WRITTEN TASK: Starting at the line that has "Viewport: 846px width, 554px height." and continuing through the end of the entries, write out every line again, requests included, with each coordinate in the answers multiplied by 1.65 and rounded to a whole number, halves up. Give only those lines, and leave out the pictures.
-- BEGIN GIVEN INFORMATION --
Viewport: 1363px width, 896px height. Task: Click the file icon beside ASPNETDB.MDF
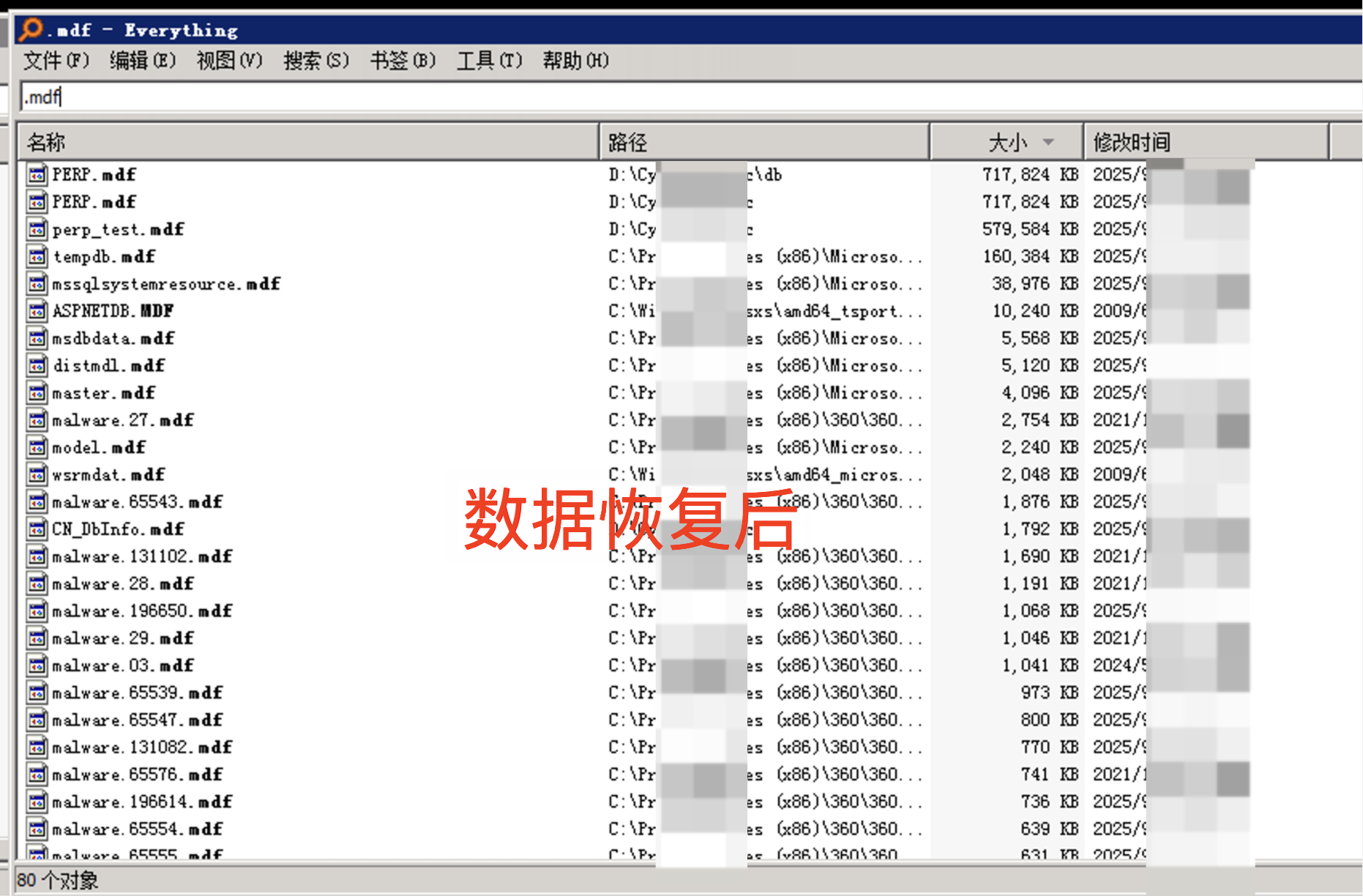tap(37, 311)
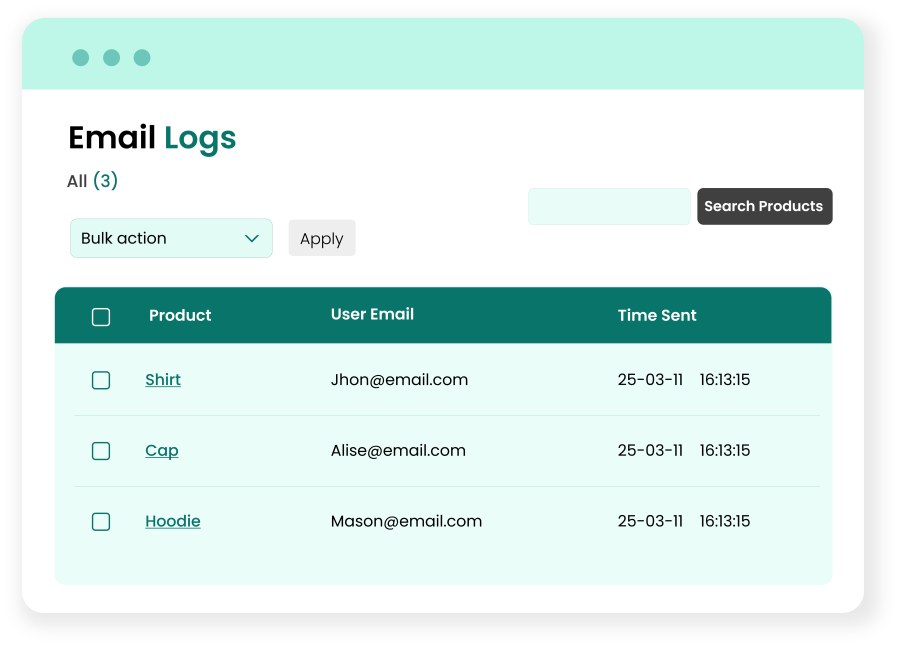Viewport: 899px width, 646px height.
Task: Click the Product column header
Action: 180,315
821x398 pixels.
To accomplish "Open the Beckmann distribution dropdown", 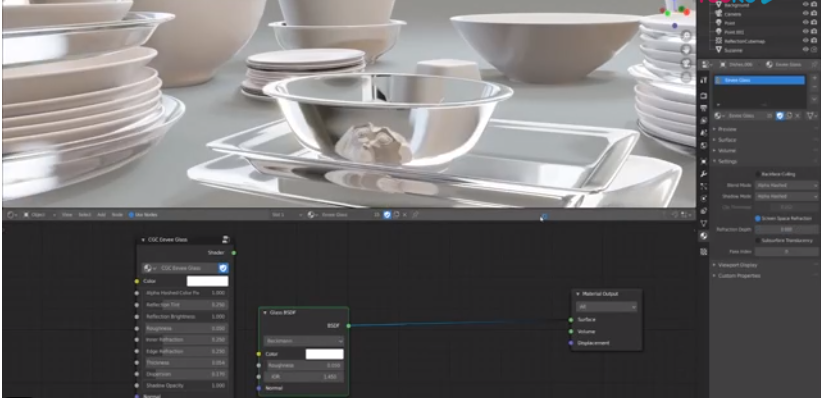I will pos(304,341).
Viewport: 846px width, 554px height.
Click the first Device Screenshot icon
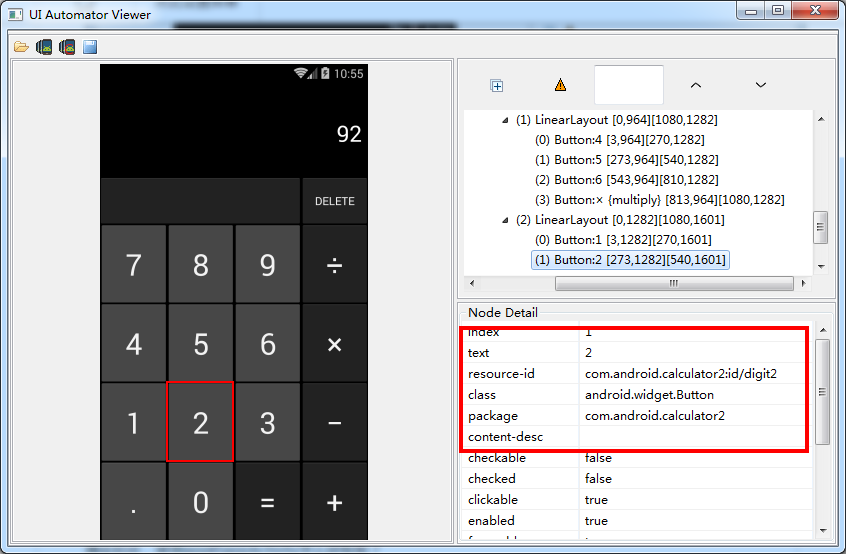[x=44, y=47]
-- END GIVEN INFORMATION --
EXERCISE SOLUTION:
Viewport: 846px width, 554px height.
Click the first Device Screenshot icon
[x=73, y=78]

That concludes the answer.